Investigate the life of Sherlock Holmes in London

Sherlock Holmes is one of the most famous literary characters ever created and though he first featured in print more than 100 years ago, and Robert Downey Jr and Benedict Cumberbatch’s portrayals of the super sleuth mean he has never been more relevant. You can follow in his footsteps and get into the mind of your favourite detective by visiting a few key sites in London. Having taken this tour myself, I can certainly vouch that it makes for a unique and enjoyable way to see the city.

Sherlock Holmes in London, England by pixabay user ericmv
Sherlock Holmes in London, England by pixabay user ericmv

Take a tour

To get you into the mood for spending the day investigating Holmes, you can visit some of the sites that have appeared in his creator Arthur Conan Doyle’s books, or in the television or movie adaptations. The Royal Opera House was featured a couple of times as it is one of Holmes’ favourite venues, while The Lyceum Theatre is mentioned in The Sign of Four.

St Paul’s Cathedral is one of the most iconic attractions in London and it has also had a role to play in the Sherlock legend, having appeared in the 2009 Guy Ritchie film. If you’re a fan of the movie, go for a refreshing drink at the Punch Bowl in Mayfair, which is owned by the director.

Dine in style

Detective work can’t be done efficiently on an empty stomach, so make sure you take regular rest breaks to grab a bite to eat. The Sherlock Holmes pub in Charing Cross is a great place to enjoy a relaxing drink and you can stock up on souvenirs too, as it sells a range of memorabilia. There’s also an a la carte menu if you feel like treating yourself.

In the evening, make your way to nearby Simpson’s In The Strand, which was Holmes’ favourite restaurant. With good reason too, as it serves only top-quality British dishes made from home-grown ingredients, like its speciality beef that is aged for 28 days before being carved at your table.

Freemasons Hall

This striking building featured in Ritchie’s film and has also made an appearance in a TV film of another iconic detective – Poirot.

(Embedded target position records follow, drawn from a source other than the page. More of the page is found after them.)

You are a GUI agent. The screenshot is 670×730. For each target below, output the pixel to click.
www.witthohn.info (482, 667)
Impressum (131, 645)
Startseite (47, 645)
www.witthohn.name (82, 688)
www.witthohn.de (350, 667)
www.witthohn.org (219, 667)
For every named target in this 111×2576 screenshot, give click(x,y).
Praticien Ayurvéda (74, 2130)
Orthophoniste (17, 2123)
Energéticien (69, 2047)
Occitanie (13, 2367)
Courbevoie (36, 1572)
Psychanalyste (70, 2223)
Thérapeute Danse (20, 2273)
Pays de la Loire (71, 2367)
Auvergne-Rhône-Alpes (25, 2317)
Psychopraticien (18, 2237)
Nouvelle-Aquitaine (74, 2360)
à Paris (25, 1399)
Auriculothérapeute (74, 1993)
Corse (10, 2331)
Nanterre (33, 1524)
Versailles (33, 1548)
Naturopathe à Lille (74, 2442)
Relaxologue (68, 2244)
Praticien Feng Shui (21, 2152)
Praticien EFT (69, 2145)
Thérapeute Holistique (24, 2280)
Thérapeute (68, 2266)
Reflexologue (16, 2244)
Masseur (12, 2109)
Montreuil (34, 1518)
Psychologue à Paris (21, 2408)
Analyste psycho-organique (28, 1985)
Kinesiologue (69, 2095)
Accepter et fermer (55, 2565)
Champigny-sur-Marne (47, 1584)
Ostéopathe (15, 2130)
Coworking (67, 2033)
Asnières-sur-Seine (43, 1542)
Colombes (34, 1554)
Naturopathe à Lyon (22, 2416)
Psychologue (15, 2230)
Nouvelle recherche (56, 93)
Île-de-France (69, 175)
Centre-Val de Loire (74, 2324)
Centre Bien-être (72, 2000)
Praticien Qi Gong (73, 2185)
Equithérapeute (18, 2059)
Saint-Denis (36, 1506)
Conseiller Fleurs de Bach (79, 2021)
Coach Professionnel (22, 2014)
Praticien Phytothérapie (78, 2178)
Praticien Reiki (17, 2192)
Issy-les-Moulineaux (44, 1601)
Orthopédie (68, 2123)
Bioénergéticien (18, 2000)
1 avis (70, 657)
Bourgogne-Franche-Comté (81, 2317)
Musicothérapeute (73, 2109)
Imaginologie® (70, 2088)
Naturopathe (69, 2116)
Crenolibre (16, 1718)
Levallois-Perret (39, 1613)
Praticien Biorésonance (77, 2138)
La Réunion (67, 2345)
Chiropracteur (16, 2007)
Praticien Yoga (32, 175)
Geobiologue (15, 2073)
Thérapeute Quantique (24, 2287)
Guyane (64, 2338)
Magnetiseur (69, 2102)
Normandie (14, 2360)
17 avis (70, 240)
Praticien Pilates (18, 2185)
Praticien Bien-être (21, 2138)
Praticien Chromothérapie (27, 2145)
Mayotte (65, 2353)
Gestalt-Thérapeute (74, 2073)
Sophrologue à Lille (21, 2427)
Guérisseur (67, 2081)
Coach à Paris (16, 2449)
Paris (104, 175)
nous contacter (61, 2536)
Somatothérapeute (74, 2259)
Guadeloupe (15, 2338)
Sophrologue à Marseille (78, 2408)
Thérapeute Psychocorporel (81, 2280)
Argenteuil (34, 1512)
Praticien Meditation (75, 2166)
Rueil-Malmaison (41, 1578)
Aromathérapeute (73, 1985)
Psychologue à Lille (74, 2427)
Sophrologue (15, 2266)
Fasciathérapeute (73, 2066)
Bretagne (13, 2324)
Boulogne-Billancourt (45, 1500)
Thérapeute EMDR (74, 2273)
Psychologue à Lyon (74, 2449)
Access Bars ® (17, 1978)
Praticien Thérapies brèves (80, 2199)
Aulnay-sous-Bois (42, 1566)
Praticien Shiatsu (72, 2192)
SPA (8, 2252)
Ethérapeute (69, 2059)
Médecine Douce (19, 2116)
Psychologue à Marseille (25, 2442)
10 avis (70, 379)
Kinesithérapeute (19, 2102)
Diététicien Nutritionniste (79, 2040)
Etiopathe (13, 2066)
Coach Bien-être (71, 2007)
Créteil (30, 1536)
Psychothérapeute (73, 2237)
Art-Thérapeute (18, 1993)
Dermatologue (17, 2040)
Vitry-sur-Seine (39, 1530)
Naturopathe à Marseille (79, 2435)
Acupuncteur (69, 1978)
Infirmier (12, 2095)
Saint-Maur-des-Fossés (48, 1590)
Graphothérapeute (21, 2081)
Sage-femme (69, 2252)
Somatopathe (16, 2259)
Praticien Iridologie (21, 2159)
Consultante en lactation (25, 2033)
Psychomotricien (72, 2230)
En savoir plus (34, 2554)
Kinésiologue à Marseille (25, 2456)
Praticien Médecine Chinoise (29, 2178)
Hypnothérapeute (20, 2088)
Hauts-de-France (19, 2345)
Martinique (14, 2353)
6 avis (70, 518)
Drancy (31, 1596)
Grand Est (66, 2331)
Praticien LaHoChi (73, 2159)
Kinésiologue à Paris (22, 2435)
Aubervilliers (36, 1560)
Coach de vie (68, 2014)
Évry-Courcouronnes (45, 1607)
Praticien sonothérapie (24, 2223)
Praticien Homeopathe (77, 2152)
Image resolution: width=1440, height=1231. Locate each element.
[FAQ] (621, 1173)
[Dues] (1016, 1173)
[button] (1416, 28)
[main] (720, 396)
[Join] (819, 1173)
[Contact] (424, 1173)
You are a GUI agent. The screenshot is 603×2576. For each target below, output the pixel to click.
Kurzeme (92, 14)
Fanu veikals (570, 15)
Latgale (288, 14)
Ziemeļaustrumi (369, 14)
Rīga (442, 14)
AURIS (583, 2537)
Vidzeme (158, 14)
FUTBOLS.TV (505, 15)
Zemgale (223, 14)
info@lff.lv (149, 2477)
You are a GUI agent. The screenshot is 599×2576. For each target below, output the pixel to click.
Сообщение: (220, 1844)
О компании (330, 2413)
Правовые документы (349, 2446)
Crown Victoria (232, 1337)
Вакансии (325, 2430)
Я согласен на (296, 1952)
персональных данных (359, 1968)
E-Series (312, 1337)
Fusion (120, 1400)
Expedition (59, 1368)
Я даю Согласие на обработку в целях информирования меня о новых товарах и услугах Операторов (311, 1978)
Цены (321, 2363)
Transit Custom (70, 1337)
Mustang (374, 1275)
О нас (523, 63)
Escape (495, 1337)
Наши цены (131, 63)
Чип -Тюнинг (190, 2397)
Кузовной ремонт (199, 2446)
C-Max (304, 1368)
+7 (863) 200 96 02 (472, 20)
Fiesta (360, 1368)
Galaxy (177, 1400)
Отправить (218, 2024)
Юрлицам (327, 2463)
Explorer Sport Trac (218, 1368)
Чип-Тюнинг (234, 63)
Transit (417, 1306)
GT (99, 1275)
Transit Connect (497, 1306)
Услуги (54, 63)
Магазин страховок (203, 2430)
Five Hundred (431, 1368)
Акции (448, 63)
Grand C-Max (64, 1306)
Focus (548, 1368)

It has served as the home of Freemasonry in England for more than two centuries and is where you will find the oldest Grand Lodge in the world.

221b Baker Street

Of course, no Sherlock-inspired tour of the city would be complete without stopping by 221b Baker Street, where he lived and worked. If it wasn’t for the costumed policeman stood outside you might have had to do a little of your own detective work to find it, as it actually sits between 237 and 241 on the road – pretty confusing!

Today, this is the site of the Sherlock Holmes Museum, where you can take a peek at the sleuth’s study just as it was described by Sir Arthur. Have a nose at Dr Watson’s bedroom as well if you want to see if the sleeping quarters of Holmes’ loyal friend match how you imagined them – there are even handwritten notes in there from Sherlock.

Near to 22b Baker Street is 2 Devonshire Place. You might not be as familiar with this address, but it is where Sir Arthur once worked at his medical practice, so it must be included on the itinerary of any Sherlock aficionado.